Michel Soublin « L’important c’est que la pression médiatique n’entraine pas une dérive des buts pour satisfaire à la pression du public »
Diplômé de l’Institut d’Etudes Politiques de Paris et de la faculté de Droit et Sciences Economiques, Michel Soublin a débuté sa carrière à la Banque NSM avant de devenir Administrateur d’Atos Origin et de Gemalto NV.
Au cours de sa carrière de 1973 à juillet 2007 chez Schlumberger Limited, leader mondial des services pétroliers, il a occupé à Paris, New York et Moscou divers postes de direction générale de filiales, de contrôle de gestion et, récemment, de trésorier du groupe.

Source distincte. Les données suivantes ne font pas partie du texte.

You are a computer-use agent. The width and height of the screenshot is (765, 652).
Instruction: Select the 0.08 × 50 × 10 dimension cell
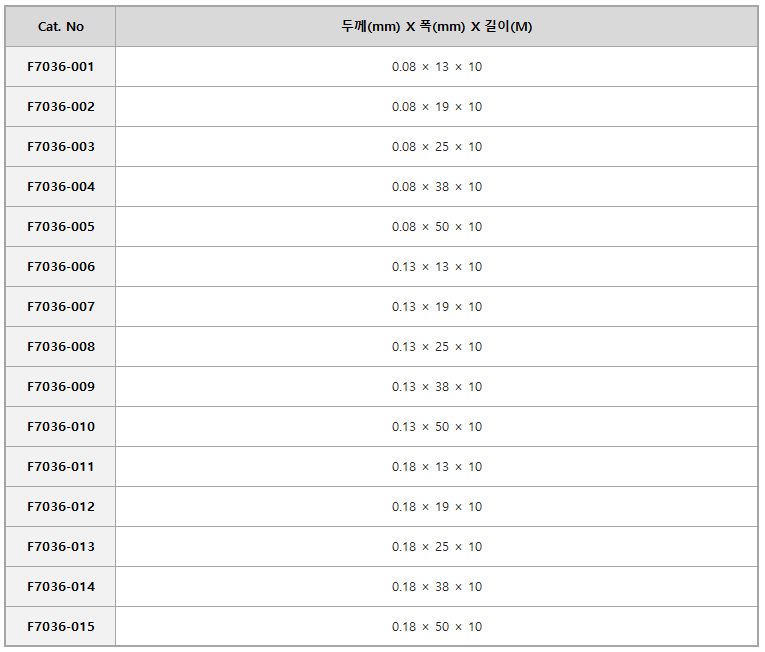[437, 227]
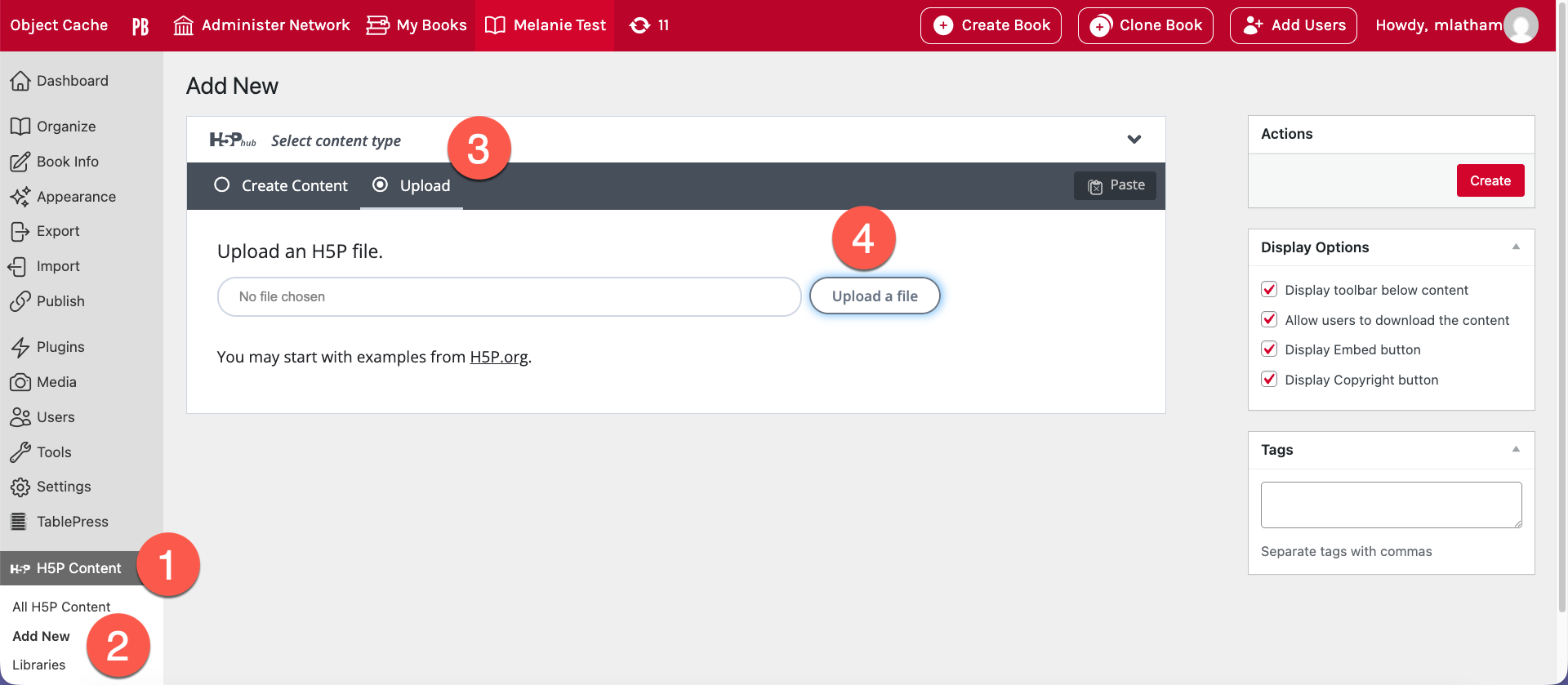
Task: Expand the Select content type chevron
Action: click(x=1134, y=140)
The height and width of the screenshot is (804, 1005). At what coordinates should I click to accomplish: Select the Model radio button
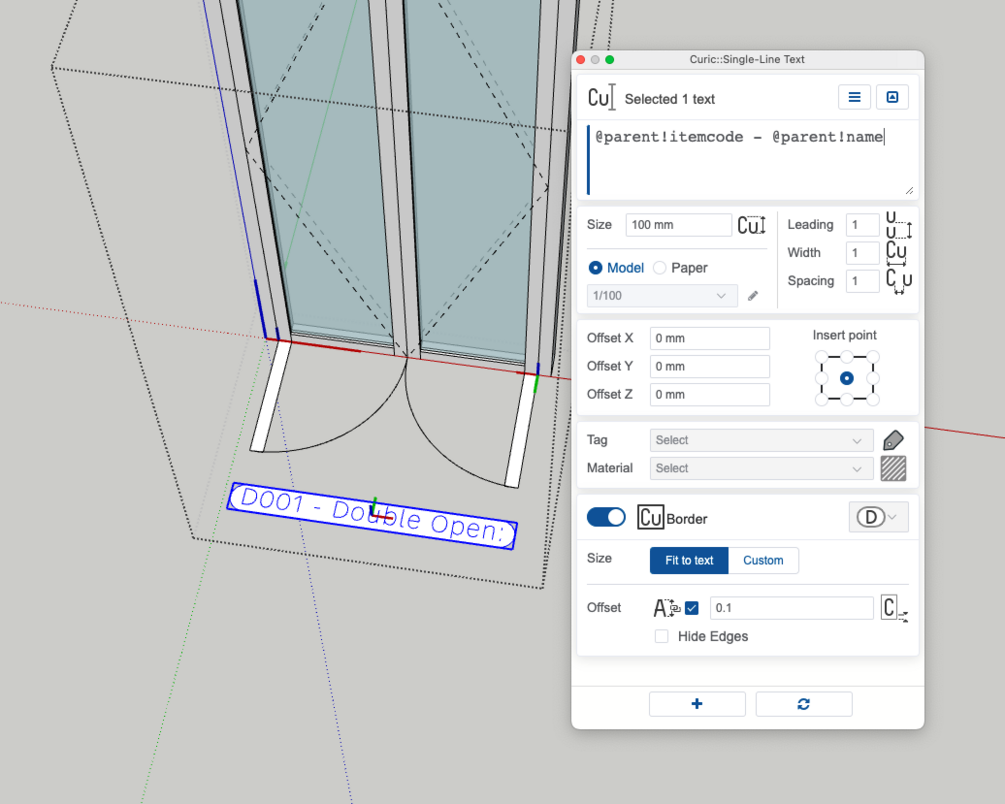596,268
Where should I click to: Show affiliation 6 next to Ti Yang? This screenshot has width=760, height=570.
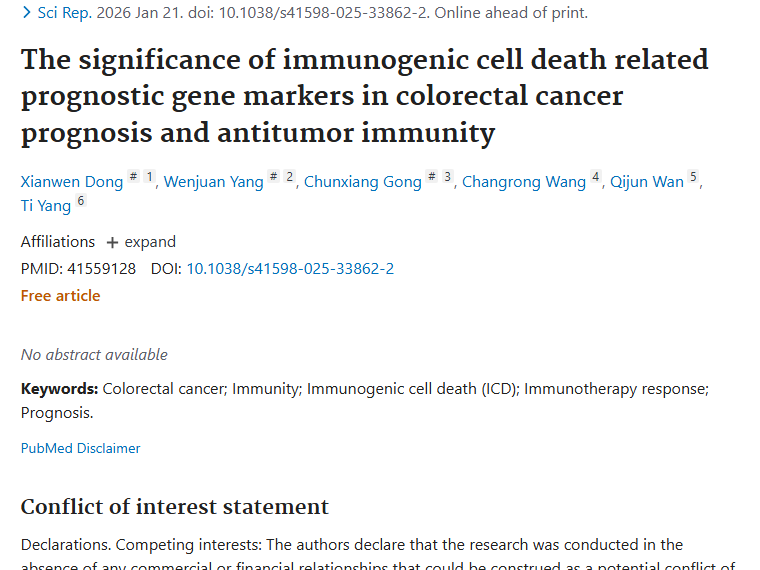(x=81, y=202)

Parallèlement, 1972 à 1998, il a occupé divers postes de dirigeant dans l’association Vaincre la Mucoviscidose. Membre fondateur de l’Association française des trésoriers d’entreprise, Censeur au Comité de la Charte en 2002 et 2003, puis administrateur et trésorier, il est, depuis 2004, Président du Comité de la Charte.

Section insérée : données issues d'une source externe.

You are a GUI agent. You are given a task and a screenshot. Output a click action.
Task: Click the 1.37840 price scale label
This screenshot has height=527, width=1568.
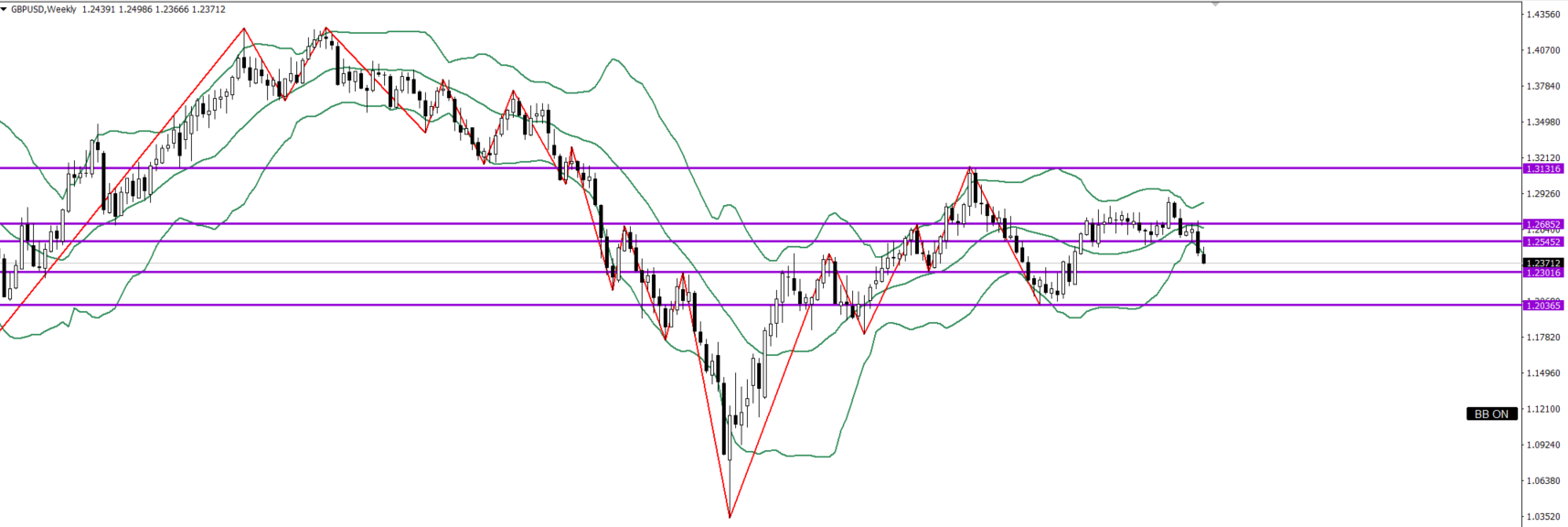[x=1543, y=86]
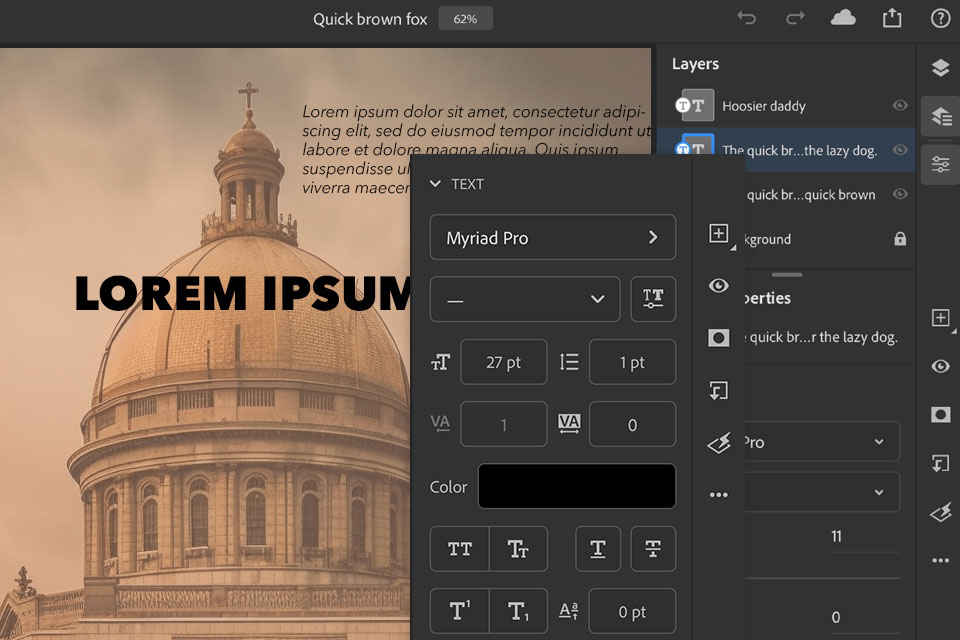The height and width of the screenshot is (640, 960).
Task: Select the Hoosier daddy layer
Action: [763, 105]
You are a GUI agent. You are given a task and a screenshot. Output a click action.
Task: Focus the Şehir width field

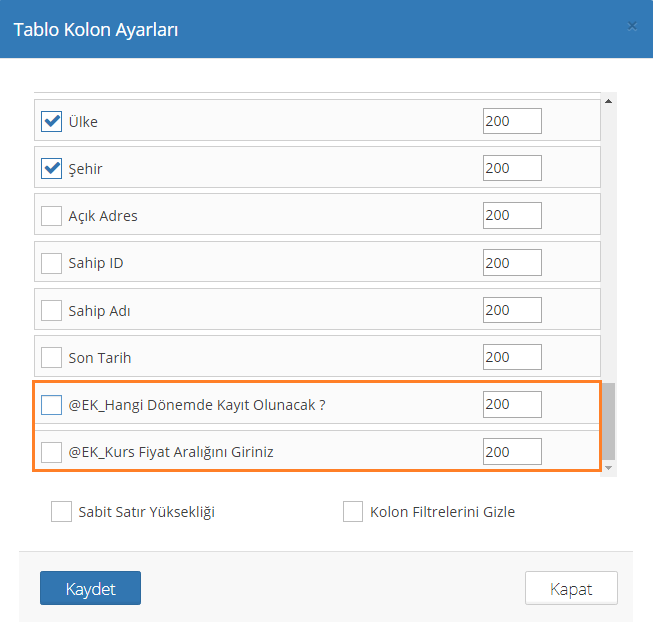pos(511,168)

Communication Sans Frontières :
Vous êtes président du Comité de la Charte. Pouvez-vous nous rappeler quelles sont les missions de cette organisation? Avez-vous un statut associatif ?
Michel Soublin :
Notre mission est de donner un agrément aux associations ou fondations qui font appel à la générosité du public pour que ce public puisse donner en confiance. Nous sommes une association. L’agrément est un contrat privé avec nous. Ce sont les organisations qui se portent volontaires pour se faire agréer par nous. Elles acceptent de se soumettre aux règles déontologiques contraignantes que nous avons regroupées dans « la Charte »
CSF :
Les 55 associations qui adhèrent au Comité de la Charte sont soumises à un contrôle continu.
En quoi consiste-t-il ?
MS :
Nous nommons un contrôleur auprès de chaque organisation. Son rôle est de contrôler que l’organisation respecte la Charte de déontologie en permanence et dans son ensemble. Il ou elle a accès à tous les documents et toutes les personnes de l’organisation. Il assiste à l’AG et à un Conseil d’administration. S’il y a manquement grave à la Charte, ce contrôleur peut déclencher immédiatement une procédure de retrait d’agrément.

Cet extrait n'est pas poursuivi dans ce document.